How I Would Handle Paparazzi

Posted: February 19, 2015 in Rant

Just a thought that popped into my head recently and I thought it was funny (clever?) enough to put out there. If I was a celebrity who was relentlessly stalked by paparazzi – I’m talking outside of restaurants and public venues, or waiting on the street outside my house, or at the resort with me on vacation, or even in my own backyard (!) – then this is what I would do.

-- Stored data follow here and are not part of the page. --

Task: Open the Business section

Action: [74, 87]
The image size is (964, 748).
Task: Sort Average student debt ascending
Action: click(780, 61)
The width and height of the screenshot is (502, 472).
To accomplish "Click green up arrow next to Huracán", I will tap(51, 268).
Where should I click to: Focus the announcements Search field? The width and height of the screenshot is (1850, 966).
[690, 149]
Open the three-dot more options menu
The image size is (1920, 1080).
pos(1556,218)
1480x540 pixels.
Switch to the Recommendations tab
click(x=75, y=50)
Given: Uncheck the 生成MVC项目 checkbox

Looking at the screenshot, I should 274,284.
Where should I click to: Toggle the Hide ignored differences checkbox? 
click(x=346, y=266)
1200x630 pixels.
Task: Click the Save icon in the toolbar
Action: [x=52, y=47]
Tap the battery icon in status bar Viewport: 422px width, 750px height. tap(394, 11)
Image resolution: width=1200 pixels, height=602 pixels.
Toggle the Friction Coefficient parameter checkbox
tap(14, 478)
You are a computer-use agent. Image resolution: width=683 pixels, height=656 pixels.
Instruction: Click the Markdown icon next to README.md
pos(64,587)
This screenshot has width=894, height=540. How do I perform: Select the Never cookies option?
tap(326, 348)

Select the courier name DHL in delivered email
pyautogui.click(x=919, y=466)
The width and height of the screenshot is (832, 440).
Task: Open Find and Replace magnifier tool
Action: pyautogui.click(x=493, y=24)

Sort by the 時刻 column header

I would hire the most three most relentless paparazzi out there. Full time. And their only job was to get me pictures, personal pictures, of the fourth, fifth, sixth, seventh, eighth and ninth most relentless paparazzi out there. I’d give them a nice base salary, and a great bonus for every quality picture they can bring me. Pics of them with their family, or enjoying dinner with friends, or on vacation, or going to the bathroom (!). The more my new hires push the envelope, the higher the bonus. And if the paparazzi my guys are stalking try to complain, my guys would just throw the ol’ “it’s my right” line in their face. My guys would even be taking pictures of the other paparazzi taking pictures of ME! But right in their faces, to the point where it’s blocking their camera from taking pictures of me. An extra bonus for getting close-up, camera-to-camera pics of their camera while in mid-flash. LOL the paparazzi would be so frustrated with me.

The nine most annoying, relentless paparazzi would be pretty much out of the picture. And they would get a taste of their own medicine. And it would be funny as hell. I’d even publish a ‘Paparazzi Monthly’ in which I publish the most embarrassing pictures of the paparazzi that my guys/girls take – and distribute the magazine, free, to the other celebrity buddies of mine.

Would it be costly? Sure. Paying three people to do a job that I don’t need, plus bonuses, plus publishing costs of a 100-issue subscription based pamphlet would run upwards of a million bucks. But like I said, I’m a successful celebrity and I have money to burn. I’d be wiping my ass with $100 bills anyway, may as well have some fun with it.